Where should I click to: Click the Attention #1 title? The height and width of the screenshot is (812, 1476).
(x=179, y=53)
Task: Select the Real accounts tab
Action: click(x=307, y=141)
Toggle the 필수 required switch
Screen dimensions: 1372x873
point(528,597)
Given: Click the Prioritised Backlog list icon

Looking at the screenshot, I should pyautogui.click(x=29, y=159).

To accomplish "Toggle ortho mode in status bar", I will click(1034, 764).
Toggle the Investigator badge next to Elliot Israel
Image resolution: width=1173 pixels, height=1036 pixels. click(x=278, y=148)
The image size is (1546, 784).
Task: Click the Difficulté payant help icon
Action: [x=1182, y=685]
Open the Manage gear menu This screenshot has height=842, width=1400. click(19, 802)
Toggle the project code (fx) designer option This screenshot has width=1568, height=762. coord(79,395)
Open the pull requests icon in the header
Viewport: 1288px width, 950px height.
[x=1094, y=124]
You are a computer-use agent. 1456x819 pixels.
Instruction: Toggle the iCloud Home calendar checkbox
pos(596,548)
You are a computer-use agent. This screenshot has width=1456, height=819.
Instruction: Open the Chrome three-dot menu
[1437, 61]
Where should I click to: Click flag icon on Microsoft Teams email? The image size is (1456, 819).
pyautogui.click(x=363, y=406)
- - - - -
AIM OF THE TASK:
Where the line with "You are a computer-use agent. 1456x819" ends, your copy should end too; please return exactly the lines from the first line of the data through it.

EXERCISE SOLUTION:
Where should I click to: Click the Attention #1 title? The height and width of the screenshot is (812, 1476).
(x=179, y=53)
Task: Select the Real accounts tab
Action: click(x=307, y=141)
Toggle the 필수 required switch
Screen dimensions: 1372x873
point(528,597)
Given: Click the Prioritised Backlog list icon

Looking at the screenshot, I should pyautogui.click(x=29, y=159).

To accomplish "Toggle ortho mode in status bar", I will click(1034, 764).
Toggle the Investigator badge next to Elliot Israel
Image resolution: width=1173 pixels, height=1036 pixels. click(x=278, y=148)
The image size is (1546, 784).
Task: Click the Difficulté payant help icon
Action: [x=1182, y=685]
Open the Manage gear menu This screenshot has height=842, width=1400. click(19, 802)
Toggle the project code (fx) designer option This screenshot has width=1568, height=762. coord(79,395)
Open the pull requests icon in the header
Viewport: 1288px width, 950px height.
[x=1094, y=124]
You are a computer-use agent. 1456x819 pixels.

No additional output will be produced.